Whether to enable entity resolution. You can think of this as an entity deduplication switch. When enabled, the LLM will combine similar entities - e.g., '2025' and 'the year of 2025', or 'IT' and 'Information Technology' - to construct a more effective graph.

  • (Default) Disable entity resolution.
  • Enable entity resolution. This option consumes more tokens.

Community reports

In a knowledge graph, a community is a cluster of entities linked by relationships. You can have the LLM generate an abstract for each community, known as a community report. See here for more information. This indicates whether to generate community reports:

  • Generate community reports. This option consumes more tokens.
  • (Default) Do not generate community reports.

Quickstart

  1. Navigate to the Configuration page of your dataset and update:

    • Entity types: Required - Specifies the entity types in the knowledge graph to generate. You don't have to stick with the default, but you need to customize them for your documents.
    • Method: Optional
    • Entity resolution: Optional
    • Community reports: Optional The default knowledge graph configurations for your dataset are now set.
  2. Navigate to the Files page of your dataset, click the Generate button on the top right corner of the page, then select Knowledge graph from the dropdown to initiate the knowledge graph generation process.

    You can click the pause button in the dropdown to halt the build process when necessary.

  3. Go back to the Configuration page:

    Once a knowledge graph is generated, the Knowledge graph field changes from Not generated to Generated at a specific timestamp. You can delete it by clicking the recycle bin button to the right of the field.

  4. To use the created knowledge graph, do either of the following:

    • In the Chat setting panel of your chat app, switch on the Use knowledge graph toggle.
    • If you are using an agent, click the Retrieval agent component to specify the dataset(s) and switch on the Use knowledge graph toggle.

Frequently asked questions

Nope. The knowledge graph does not update until you regenerate a knowledge graph for your dataset.

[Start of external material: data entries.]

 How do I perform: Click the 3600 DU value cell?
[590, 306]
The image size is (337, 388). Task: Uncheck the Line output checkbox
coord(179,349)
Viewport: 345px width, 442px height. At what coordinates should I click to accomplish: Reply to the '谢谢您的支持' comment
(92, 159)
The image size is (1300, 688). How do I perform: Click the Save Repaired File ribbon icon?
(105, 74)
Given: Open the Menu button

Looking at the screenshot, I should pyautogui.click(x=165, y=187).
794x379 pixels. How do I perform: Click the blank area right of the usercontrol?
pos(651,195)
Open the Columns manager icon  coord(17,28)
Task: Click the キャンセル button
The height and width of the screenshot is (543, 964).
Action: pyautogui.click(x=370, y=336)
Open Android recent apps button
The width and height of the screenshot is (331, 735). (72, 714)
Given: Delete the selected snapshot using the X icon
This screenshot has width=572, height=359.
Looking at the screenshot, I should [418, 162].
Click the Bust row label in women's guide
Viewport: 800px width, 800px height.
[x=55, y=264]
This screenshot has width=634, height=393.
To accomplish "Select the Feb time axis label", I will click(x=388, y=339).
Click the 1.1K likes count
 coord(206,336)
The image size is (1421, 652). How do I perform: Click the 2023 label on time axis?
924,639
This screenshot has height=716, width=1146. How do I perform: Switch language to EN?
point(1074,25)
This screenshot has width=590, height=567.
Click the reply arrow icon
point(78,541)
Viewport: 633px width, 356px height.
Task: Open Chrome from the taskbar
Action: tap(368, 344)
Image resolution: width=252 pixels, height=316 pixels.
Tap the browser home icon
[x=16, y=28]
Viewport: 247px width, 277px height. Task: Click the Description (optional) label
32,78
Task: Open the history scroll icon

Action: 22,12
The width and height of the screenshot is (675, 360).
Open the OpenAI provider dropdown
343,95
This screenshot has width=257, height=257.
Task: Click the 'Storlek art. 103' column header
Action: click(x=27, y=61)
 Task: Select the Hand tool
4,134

How to remove a generated knowledge graph?

On the Configuration page of your dataset, find the Knoweledge graph field and click the recycle bin button to the right of the field.

Where is the created knowledge graph stored?

All chunks of the created knowledge graph are stored in RAGFlow's document engine: either Elasticsearch or Infinity.

How to export a created knowledge graph?

Nope. Exporting a created knowledge graph is not supported. If you still consider this feature essential, please raise an issue explaining your use case and its importance.